◆ DIRECTIONS FOR THIS TASK: In the listing that follows, the range to quote begins at the line that has "This screenshot has height=710, width=1024." and ends after the line that has "You are a computer-use agent. The"; quote it verbatim and add nothing.

= = = = =

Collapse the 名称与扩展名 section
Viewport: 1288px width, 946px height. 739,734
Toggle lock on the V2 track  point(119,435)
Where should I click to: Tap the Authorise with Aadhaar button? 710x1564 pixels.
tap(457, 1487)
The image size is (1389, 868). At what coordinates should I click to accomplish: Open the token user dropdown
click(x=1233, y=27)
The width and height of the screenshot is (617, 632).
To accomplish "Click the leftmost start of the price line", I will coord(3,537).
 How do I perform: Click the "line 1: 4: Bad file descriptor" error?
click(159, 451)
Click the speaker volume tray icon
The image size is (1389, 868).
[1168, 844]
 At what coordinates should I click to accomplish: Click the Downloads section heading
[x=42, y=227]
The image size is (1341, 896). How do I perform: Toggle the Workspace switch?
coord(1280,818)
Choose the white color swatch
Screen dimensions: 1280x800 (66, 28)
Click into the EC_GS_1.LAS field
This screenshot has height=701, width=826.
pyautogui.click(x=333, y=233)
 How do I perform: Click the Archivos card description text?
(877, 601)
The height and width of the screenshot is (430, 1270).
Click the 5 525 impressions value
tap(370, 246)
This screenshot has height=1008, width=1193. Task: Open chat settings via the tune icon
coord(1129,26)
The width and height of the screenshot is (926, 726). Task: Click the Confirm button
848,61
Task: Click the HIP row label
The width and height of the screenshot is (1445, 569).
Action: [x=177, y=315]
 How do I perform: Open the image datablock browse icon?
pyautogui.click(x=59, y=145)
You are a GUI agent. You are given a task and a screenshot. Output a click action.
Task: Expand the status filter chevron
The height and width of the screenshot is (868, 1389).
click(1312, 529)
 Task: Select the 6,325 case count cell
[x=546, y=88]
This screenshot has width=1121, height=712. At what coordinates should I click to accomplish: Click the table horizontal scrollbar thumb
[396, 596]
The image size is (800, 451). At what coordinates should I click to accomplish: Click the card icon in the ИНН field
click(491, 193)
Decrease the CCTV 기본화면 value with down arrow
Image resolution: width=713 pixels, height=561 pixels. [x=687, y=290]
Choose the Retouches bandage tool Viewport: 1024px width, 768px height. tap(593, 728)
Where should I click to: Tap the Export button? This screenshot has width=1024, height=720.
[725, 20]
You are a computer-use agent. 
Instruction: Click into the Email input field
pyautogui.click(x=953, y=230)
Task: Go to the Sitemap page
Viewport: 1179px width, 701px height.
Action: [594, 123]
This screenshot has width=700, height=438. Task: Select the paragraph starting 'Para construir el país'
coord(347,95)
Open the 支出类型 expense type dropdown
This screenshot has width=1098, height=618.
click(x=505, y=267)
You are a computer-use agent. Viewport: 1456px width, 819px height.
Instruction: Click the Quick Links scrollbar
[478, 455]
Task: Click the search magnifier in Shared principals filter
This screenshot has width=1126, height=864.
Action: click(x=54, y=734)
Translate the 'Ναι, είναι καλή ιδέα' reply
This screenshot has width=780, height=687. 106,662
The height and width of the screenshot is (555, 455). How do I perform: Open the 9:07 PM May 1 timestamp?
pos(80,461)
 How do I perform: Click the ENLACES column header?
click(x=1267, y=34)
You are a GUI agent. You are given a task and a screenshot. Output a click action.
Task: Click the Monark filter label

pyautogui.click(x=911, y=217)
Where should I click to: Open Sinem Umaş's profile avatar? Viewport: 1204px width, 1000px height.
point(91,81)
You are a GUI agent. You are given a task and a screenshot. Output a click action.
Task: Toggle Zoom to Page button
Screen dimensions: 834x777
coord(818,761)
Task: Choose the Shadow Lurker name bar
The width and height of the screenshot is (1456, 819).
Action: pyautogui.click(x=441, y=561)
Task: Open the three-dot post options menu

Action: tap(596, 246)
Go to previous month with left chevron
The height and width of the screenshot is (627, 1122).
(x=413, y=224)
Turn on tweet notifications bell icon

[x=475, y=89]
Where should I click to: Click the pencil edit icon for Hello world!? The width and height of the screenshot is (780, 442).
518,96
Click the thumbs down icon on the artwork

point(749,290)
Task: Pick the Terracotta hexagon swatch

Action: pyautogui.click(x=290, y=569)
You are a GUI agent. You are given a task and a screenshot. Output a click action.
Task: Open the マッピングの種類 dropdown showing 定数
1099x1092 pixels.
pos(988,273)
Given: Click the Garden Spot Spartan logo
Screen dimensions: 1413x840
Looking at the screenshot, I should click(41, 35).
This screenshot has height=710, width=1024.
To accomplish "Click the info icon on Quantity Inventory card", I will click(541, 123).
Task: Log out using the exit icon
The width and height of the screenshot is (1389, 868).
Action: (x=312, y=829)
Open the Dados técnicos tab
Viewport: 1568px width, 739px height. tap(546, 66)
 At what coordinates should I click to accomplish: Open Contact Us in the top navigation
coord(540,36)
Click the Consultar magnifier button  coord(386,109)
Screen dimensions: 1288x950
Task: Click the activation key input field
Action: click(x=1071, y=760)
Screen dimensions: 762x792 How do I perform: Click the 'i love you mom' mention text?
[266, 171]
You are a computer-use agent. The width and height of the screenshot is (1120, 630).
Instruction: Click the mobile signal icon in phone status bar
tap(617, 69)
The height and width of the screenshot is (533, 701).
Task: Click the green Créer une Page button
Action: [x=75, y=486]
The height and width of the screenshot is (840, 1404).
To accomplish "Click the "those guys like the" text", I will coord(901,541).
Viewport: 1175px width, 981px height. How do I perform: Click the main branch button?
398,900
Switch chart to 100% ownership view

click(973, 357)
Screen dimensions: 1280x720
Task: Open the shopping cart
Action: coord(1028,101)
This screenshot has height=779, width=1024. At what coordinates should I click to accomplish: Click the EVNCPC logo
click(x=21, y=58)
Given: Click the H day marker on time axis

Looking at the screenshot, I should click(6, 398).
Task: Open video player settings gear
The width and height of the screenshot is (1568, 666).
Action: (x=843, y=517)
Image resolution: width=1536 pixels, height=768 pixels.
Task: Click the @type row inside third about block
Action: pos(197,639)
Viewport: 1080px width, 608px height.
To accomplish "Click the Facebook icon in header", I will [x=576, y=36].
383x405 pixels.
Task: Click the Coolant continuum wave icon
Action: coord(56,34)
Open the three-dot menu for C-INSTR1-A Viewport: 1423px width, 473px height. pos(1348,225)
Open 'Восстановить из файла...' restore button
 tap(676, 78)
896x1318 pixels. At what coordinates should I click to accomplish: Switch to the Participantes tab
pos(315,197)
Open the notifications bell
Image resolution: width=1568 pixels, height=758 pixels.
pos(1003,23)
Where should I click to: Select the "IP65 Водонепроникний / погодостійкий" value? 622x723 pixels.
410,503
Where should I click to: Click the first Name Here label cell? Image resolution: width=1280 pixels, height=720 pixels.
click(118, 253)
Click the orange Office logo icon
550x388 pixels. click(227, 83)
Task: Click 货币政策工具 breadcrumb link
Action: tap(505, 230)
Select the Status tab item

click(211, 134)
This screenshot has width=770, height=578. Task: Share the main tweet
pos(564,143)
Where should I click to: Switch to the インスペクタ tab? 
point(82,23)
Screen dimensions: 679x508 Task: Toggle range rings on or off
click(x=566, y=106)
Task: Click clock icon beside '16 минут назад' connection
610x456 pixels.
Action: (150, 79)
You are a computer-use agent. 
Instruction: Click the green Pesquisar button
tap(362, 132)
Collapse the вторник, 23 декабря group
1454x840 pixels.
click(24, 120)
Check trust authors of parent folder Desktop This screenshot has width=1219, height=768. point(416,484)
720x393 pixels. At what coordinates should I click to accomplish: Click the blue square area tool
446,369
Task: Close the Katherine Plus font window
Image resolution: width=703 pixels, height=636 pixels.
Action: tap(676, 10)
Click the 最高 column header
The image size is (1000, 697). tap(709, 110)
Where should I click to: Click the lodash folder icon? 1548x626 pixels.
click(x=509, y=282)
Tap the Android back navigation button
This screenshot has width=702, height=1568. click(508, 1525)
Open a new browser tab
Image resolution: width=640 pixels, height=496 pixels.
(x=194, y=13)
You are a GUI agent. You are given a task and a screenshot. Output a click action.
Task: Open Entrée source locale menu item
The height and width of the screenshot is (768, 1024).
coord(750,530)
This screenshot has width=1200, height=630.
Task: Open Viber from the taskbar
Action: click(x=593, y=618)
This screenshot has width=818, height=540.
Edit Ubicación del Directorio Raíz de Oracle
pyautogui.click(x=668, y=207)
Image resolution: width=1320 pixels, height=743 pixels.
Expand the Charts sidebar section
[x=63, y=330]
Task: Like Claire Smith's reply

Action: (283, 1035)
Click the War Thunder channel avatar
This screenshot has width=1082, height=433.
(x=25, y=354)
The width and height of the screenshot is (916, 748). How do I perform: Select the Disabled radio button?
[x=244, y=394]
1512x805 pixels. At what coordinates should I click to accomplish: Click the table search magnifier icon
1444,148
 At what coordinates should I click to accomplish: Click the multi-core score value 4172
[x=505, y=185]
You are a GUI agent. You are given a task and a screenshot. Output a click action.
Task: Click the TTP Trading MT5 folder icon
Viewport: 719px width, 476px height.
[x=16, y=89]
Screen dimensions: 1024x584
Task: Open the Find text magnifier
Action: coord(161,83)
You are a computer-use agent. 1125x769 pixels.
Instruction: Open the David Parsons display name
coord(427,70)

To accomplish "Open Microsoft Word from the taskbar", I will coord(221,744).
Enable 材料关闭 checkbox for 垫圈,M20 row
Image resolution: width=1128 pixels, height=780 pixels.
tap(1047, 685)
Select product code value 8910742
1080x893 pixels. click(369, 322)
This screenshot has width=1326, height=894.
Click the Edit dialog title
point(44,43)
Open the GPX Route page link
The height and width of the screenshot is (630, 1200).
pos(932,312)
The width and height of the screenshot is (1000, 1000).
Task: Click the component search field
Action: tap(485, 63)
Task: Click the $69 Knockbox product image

= = = = =

◆ RESPONSE BOX:
This screenshot has height=710, width=1024.
To accomplish "Click the info icon on Quantity Inventory card", I will click(541, 123).
Task: Log out using the exit icon
The width and height of the screenshot is (1389, 868).
Action: (x=312, y=829)
Open the Dados técnicos tab
Viewport: 1568px width, 739px height. tap(546, 66)
 At what coordinates should I click to accomplish: Open Contact Us in the top navigation
coord(540,36)
Click the Consultar magnifier button  coord(386,109)
Screen dimensions: 1288x950
Task: Click the activation key input field
Action: click(x=1071, y=760)
Screen dimensions: 762x792 How do I perform: Click the 'i love you mom' mention text?
[266, 171]
You are a computer-use agent. The width and height of the screenshot is (1120, 630).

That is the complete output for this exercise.